Rows from a dataset:

#####

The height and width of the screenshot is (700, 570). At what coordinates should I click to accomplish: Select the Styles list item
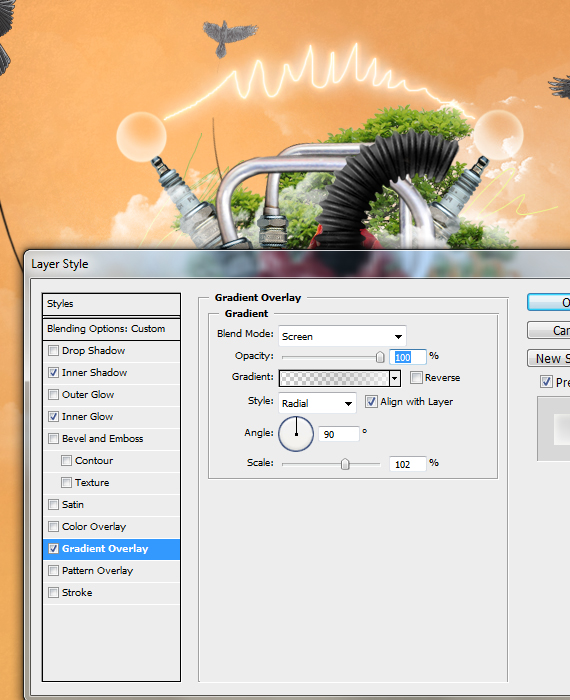(111, 304)
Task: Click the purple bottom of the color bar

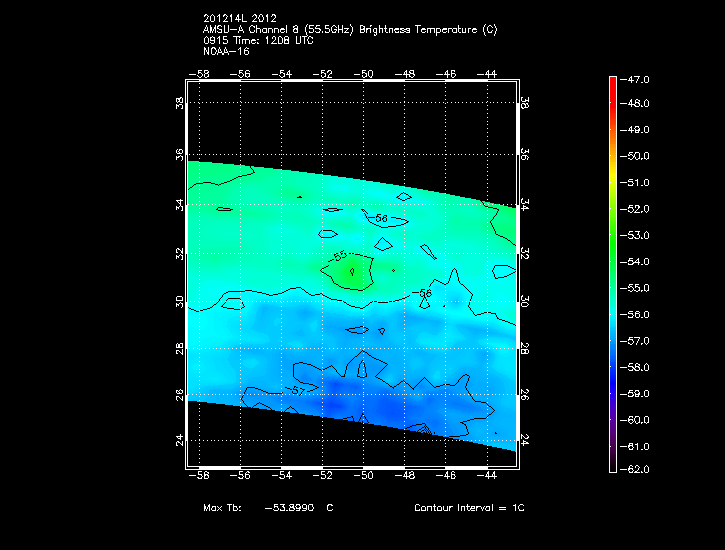Action: [x=613, y=466]
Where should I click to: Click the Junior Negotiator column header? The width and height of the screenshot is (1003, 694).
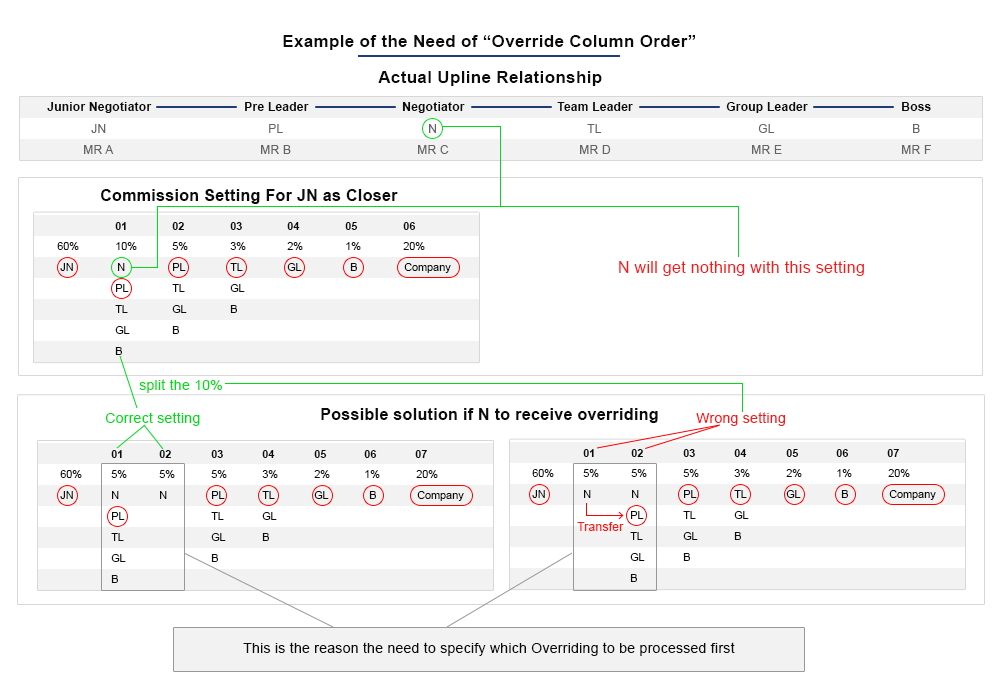point(99,107)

#####

→ **GIVEN INSTRUCTION**
Copy the records word for word, starting with the line that contains "Task: Click the" and continuing through the end of the records. Leave the pictures out of your copy.

→ **EXPECTED ANSWER**
Task: Click the purple bottom of the color bar

Action: [x=613, y=466]
Where should I click to: Click the Junior Negotiator column header? The width and height of the screenshot is (1003, 694).
point(99,107)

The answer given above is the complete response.